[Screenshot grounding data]
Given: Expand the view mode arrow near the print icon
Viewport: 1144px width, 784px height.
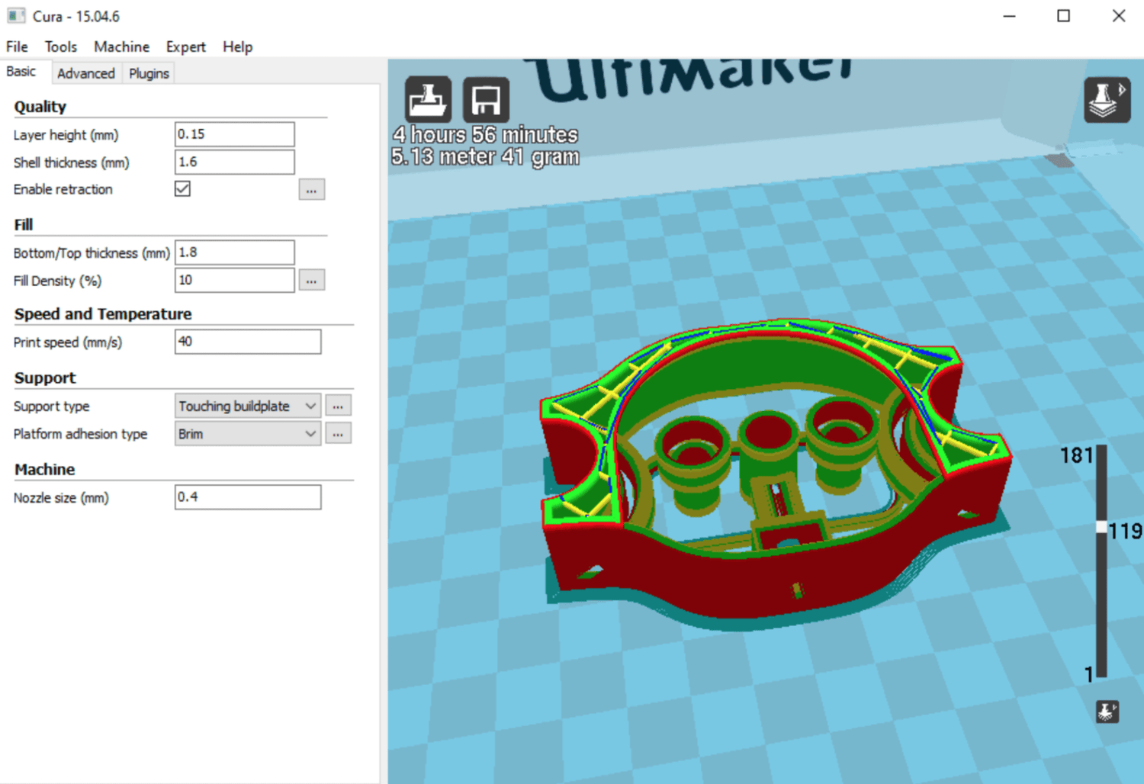Looking at the screenshot, I should coord(1123,89).
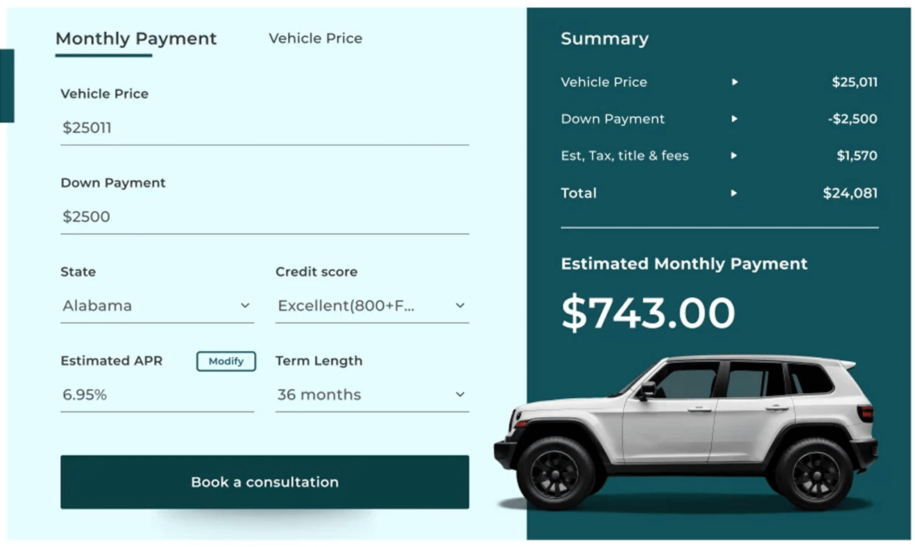The height and width of the screenshot is (547, 915).
Task: Click the Modify button next to Estimated APR
Action: [226, 361]
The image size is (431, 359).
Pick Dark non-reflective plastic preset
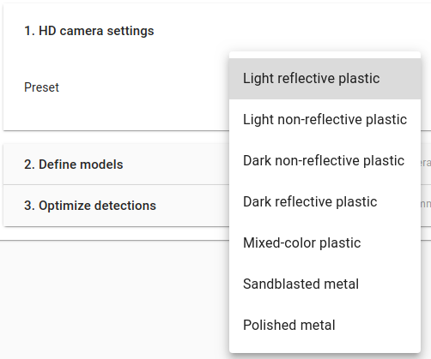tap(325, 161)
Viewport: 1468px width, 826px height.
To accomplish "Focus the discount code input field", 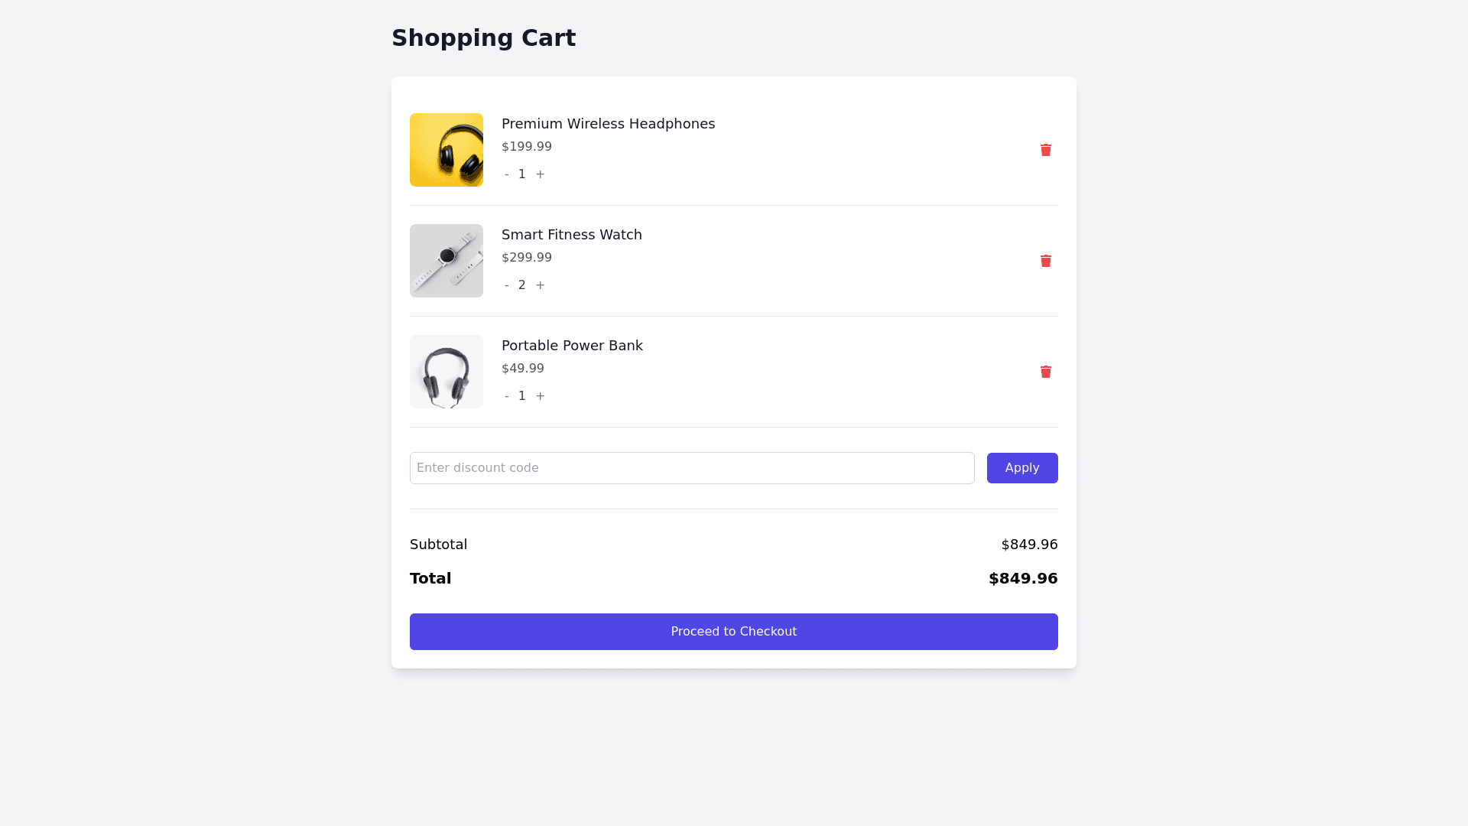I will [x=691, y=468].
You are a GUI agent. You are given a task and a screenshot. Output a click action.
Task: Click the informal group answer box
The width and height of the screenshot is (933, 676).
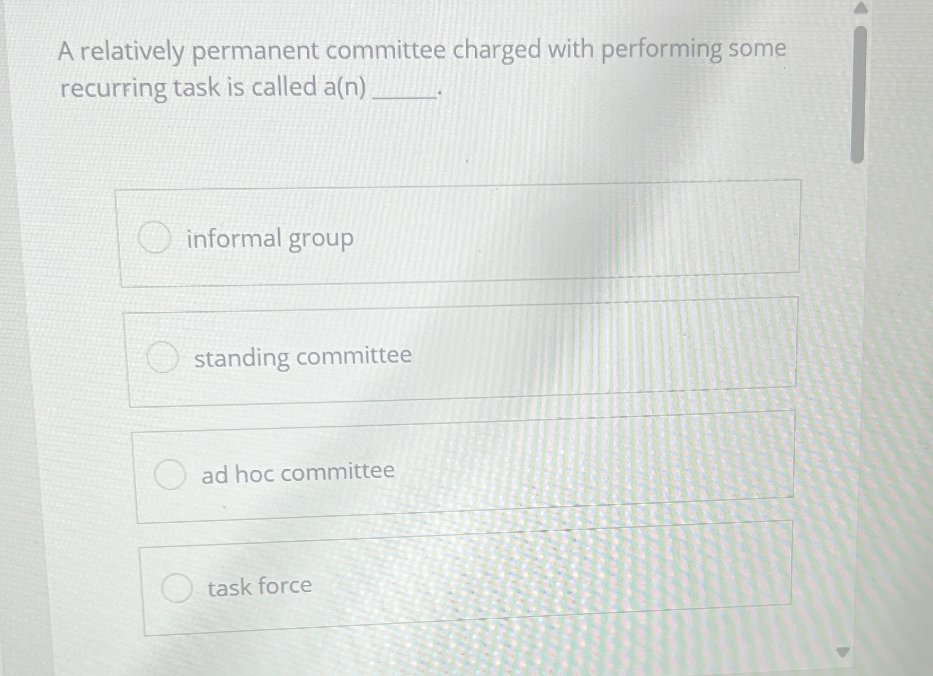pyautogui.click(x=461, y=238)
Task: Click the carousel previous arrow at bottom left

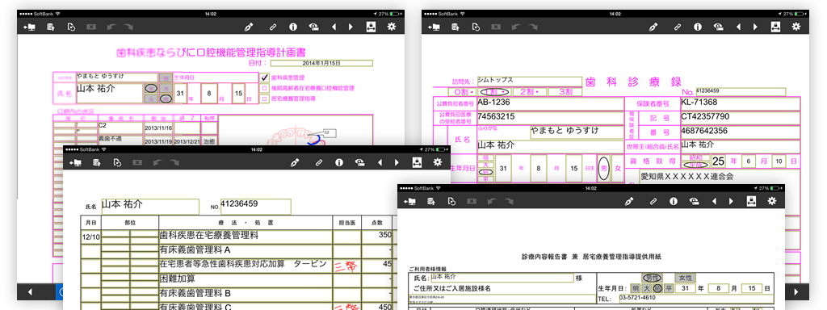Action: [30, 291]
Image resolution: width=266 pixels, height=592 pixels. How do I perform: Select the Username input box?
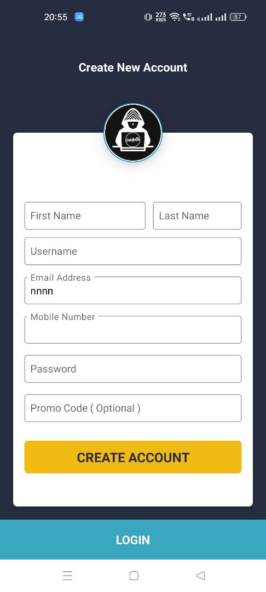coord(133,251)
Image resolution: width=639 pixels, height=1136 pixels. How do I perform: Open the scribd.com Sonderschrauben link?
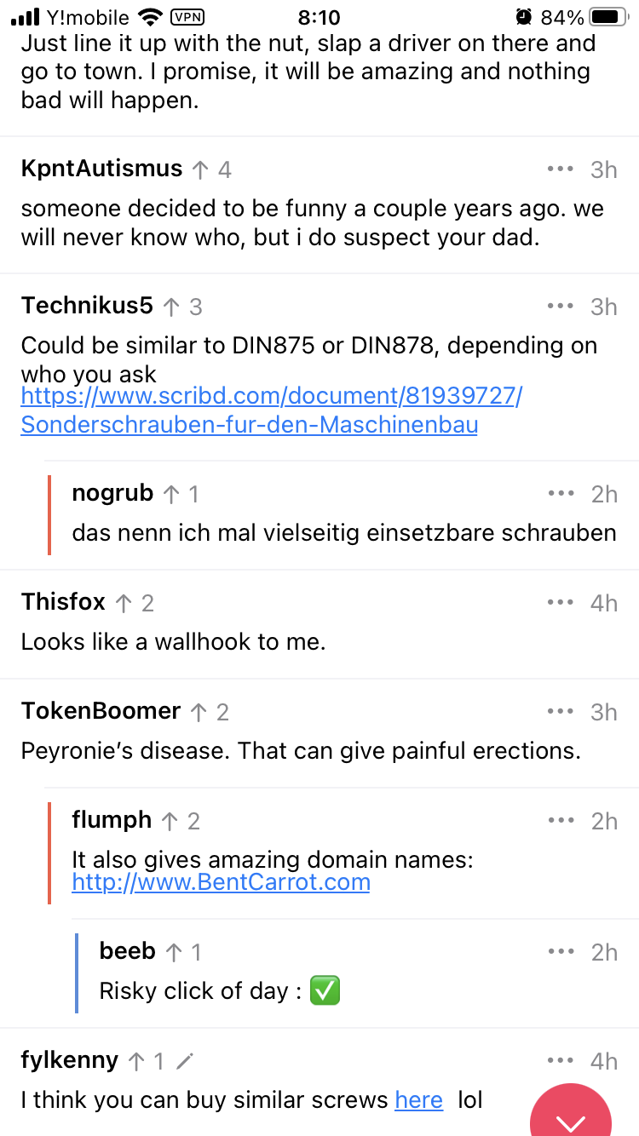point(271,410)
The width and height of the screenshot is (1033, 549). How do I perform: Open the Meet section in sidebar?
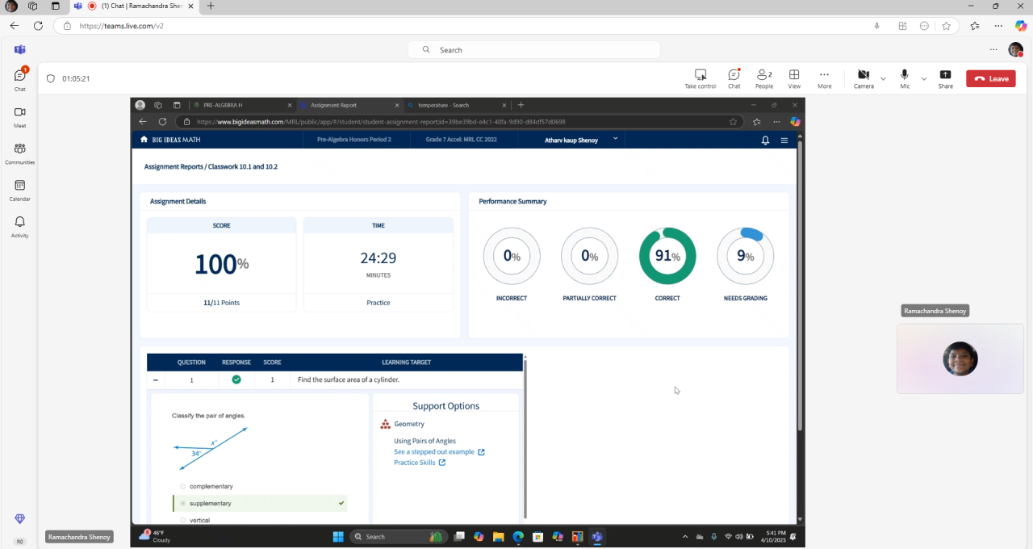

■ ACTION ITEM:
Output a verbatim copy of the lines from the line containing "Image resolution: width=639" through the end of the data, both included, without any images.

■ RESPONSE TO THE EXERCISE:
Image resolution: width=639 pixels, height=1136 pixels. How do I perform: Open the scribd.com Sonderschrauben link?
point(271,410)
The width and height of the screenshot is (1033, 549). How do I perform: Open the Meet section in sidebar?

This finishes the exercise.